Is attraction a choice? Can I choose to feel attracted to someone?
People talk about attraction in the form of seduction all the time (as in, getting someone else to like you). But what about the other way round? Can you get yourself to feel attracted to someone else? Let’s look into some things you can do to achieve this. Although I must say this before we start: the attraction issue is too complex to be broken down into a few elements, so you should take everything said here with a grain of salt. Or ten. But here we go anyways.
Close and Personal
Isn’t it curious how almost everyone can find their soulmate in their hometown or just a couple hundred miles away? This happens because of propinquity (Yes, it’s a real word). Propinquity is the term psychologists use to describe the proximity between people, which can generate attraction. This proximity is, at first, physical; in other words, you can feel more attracted to someone by spending more time near them.
Why? Because we are social creatures, and no matter where we are, we want to be in good social standing; this means getting people to notice us but also getting ourselves to associate the idea of being around them with positive feelings. So yeah, go stand near the person you want to like.
Birds of a feather
Ok, you are close to the person you want to like. Wait, too close, back up a couple of inches. There. Now look at them closely: you might find a lot of things that make you two similar, and that’s great. That’s also propinquity at work. People say all the time opposites attract but that’s only true to magnets! We like familiarity and relatability because they give us security. We are statistically more inclined to feel attracted to people who share our values, upbringing, and socioeconomic status.

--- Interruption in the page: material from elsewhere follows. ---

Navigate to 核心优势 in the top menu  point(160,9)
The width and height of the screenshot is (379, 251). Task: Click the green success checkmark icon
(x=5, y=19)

Curiously enough, confirmation bias plays a role in this as well: when we like someone, we want to like them and we also want them to be the version of them we like, so our brain makes an unconscious effort to “fill in the blanks” of the other with things we already feel identified with, giving them a boost in attraction.
The “Ben Franklin” effect
It has been said for a long time that if you want someone to like you, get them to do a small favor to you; if they are already helping you, you must be someone important for them. And this works the other way round: when you do nice things for someone, big or small, you’re telling your brain “hey, we must like them/they must be important to me because I am doing this for them”. And even when there might be no reaction from the receiving party, we get the satisfaction of having done a good deed, and positive feelings can turn into attraction.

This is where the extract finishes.